- _Your objective_
Copy the passage of the Rolls-Royce V-8 text between "Claude Johnson, business" and "be very shallow.", inclusive.

- _Page text_
◇ ◇ ◇

The Rolls-Royce V-8 was a car produced by Rolls-Royce in 1905 intended to compete with the then popular electric cars used in towns.

Claude Johnson, business partner of C. S. Rolls suggested there would be a market for an internal-combustion-engined car that could take on the electric car market. To do this it would have to be silent, vibrationless and smokeless. The engine would also have to be mounted under the car to give the appearance of a town brougham and so needed to be very shallow.

To compete with early electric cars, the engine was a completely new design with smoothness and quietness as top priorities, with power a secondary consideration. Production of the Rolls-Royce V-8 predated by a decade the first mass production of a V8 engine, by Cadillac, and came only three years after Leon Levavasseur built the very first V8 engine of any type, with his patented, liquid-cooled Antoinette 8V aviation engine, which also pioneered petrol direct injection for its induction system.

Henry Royce designed the engine in the form of a 90-degree, side-valve, 3535 cc, V-8. To reduce fumes the then common drip lubrication was replaced by a pressure system. The power also seems to have been limited to maximise smooth running.

Two body styles were proposed, a "Landaulet par Excellence" to attack the town electric market and the "Legalimit". In reality, the Legalimit could travel at 26 mph but the engine was governed so as not to exceed the legal speed limit in Britain at the time of 20 mph.

The Legalimit had the engine conventionally mounted at the front but under a very low bonnet. Only one example of the V-8 was sold, a Legalimit (chassis number 40518) to Sir Alfred Harmsworth. This was later taken back by the factory. All three cars then seem to have been used as works cars or for customer visits. Rolls ordered three more chassis for delivery in 1906 but there is no evidence these were ever made.

Although the car cannot be judged a success, lessons were learned from the engine design that were later used on the six-cylinder models which helped establish the Rolls-Royce name.

The 1905 V-8 is the only car model made by Rolls-Royce of which no example survives.

◇ ◇ ◇

- _Data section_
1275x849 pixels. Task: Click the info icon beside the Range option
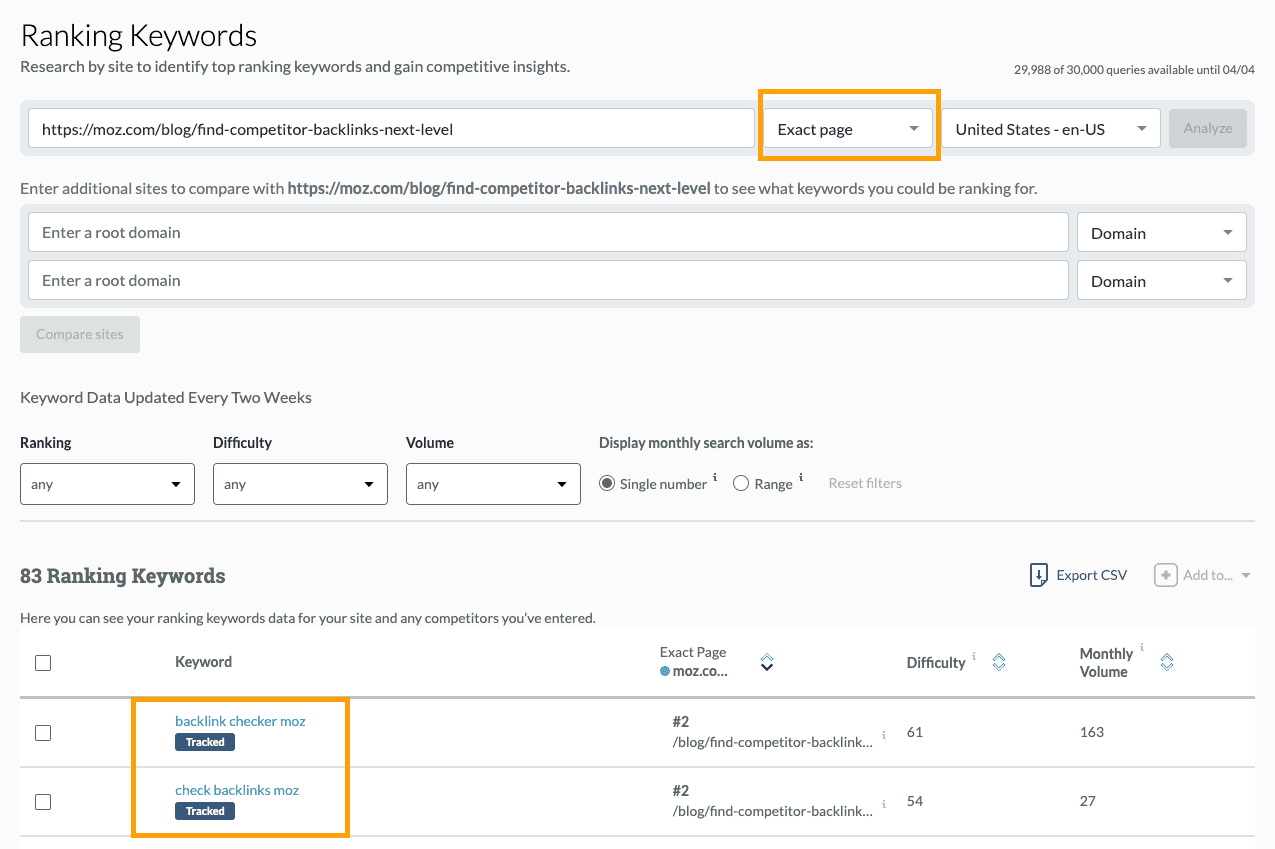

◇ ◇ ◇

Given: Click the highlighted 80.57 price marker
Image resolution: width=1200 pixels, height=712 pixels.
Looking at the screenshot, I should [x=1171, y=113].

◇ ◇ ◇

- _Answer section_
Claude Johnson, business partner of C. S. Rolls suggested there would be a market for an internal-combustion-engined car that could take on the electric car market. To do this it would have to be silent, vibrationless and smokeless. The engine would also have to be mounted under the car to give the appearance of a town brougham and so needed to be very shallow.